— WHAT YOU NEED TO DO —
Starting at the line that contains "Viewport: 1492px width, 575px" and continuing through the end of the data, rewrite those lines with "Project settings" replaced by "Account settings" and everything else unchanged. Leave the pictures out.

— STORED DATA —
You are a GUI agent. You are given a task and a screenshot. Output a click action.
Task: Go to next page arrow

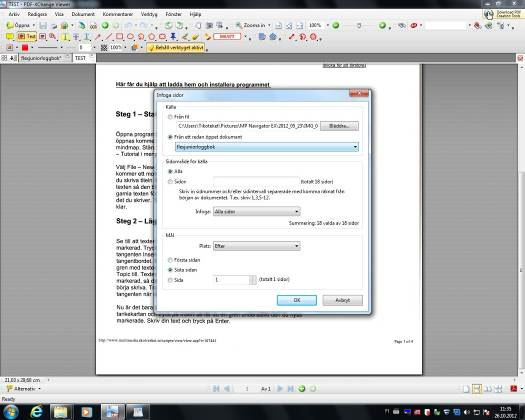pos(280,389)
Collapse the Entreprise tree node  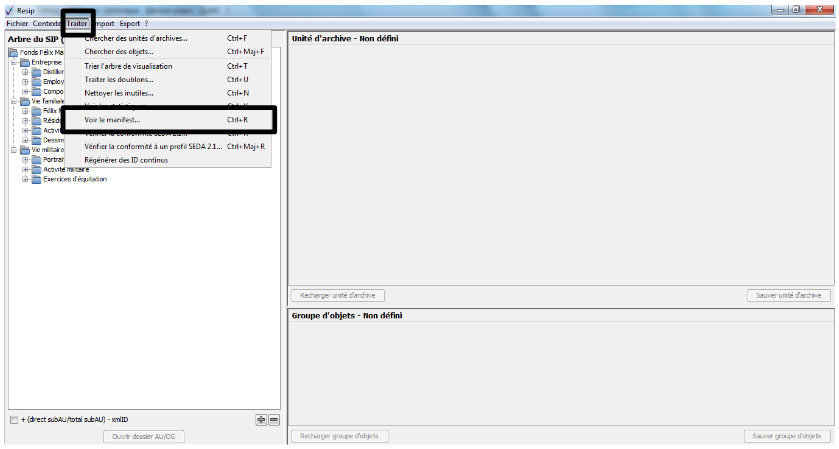[14, 62]
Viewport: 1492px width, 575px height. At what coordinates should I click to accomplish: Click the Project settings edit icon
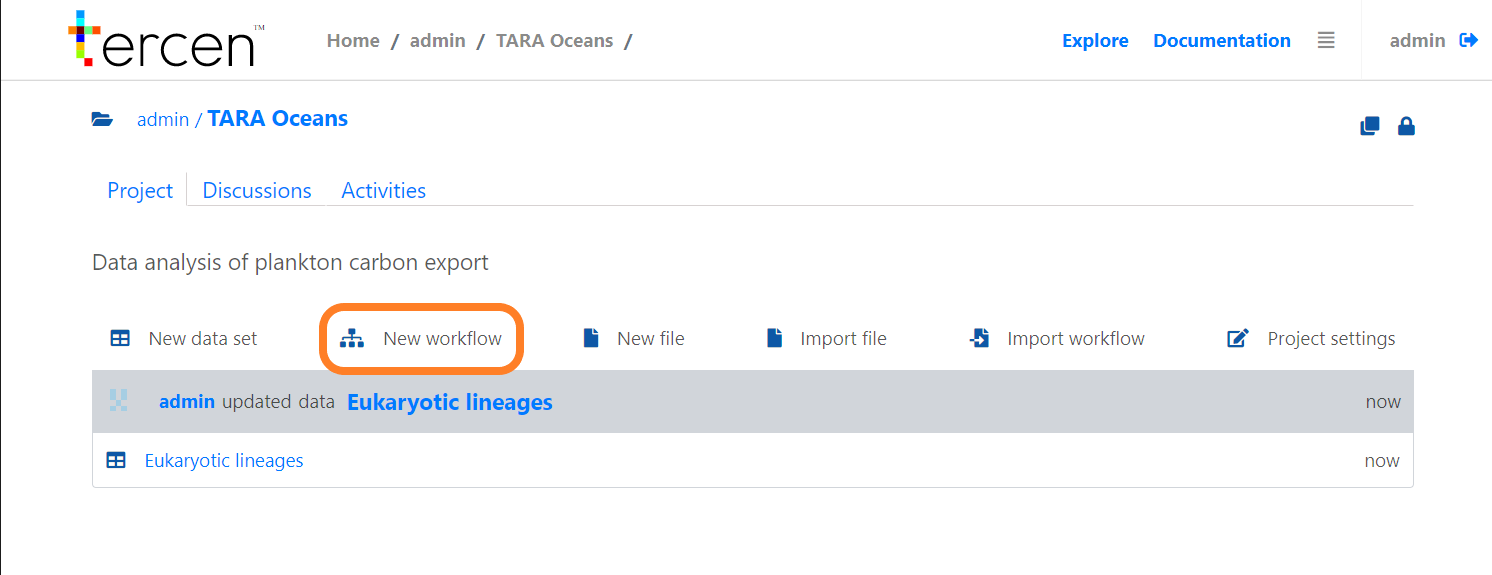point(1238,339)
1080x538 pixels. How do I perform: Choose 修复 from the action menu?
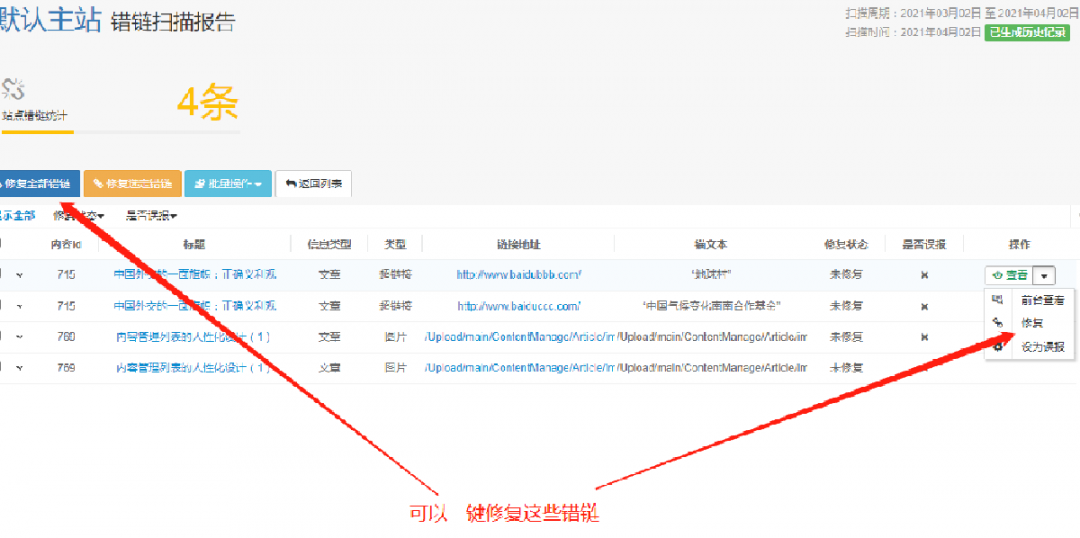coord(1031,323)
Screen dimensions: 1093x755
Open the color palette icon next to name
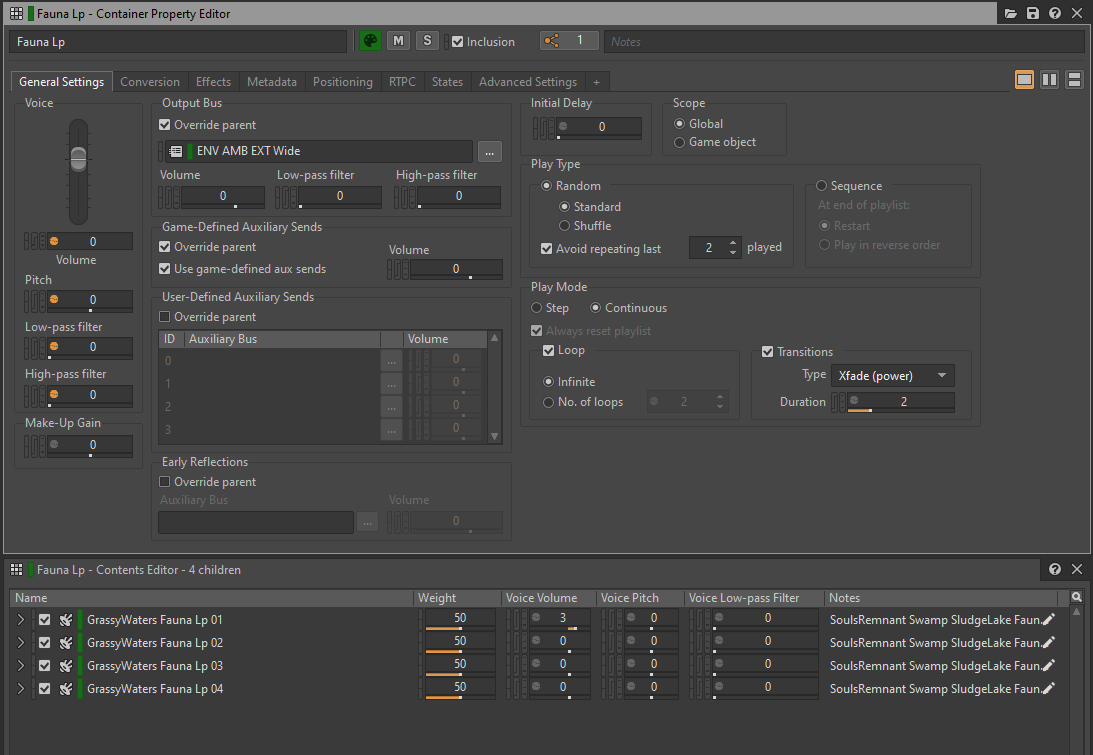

— RESPONSE TO THIS TASK —
Viewport: 1492px width, 575px height. At what coordinates should I click to accomplish: Click the Account settings edit icon
point(1238,339)
1080x538 pixels. How do I perform: Choose 修复 from the action menu?
coord(1031,323)
Screen dimensions: 1093x755
Open the color palette icon next to name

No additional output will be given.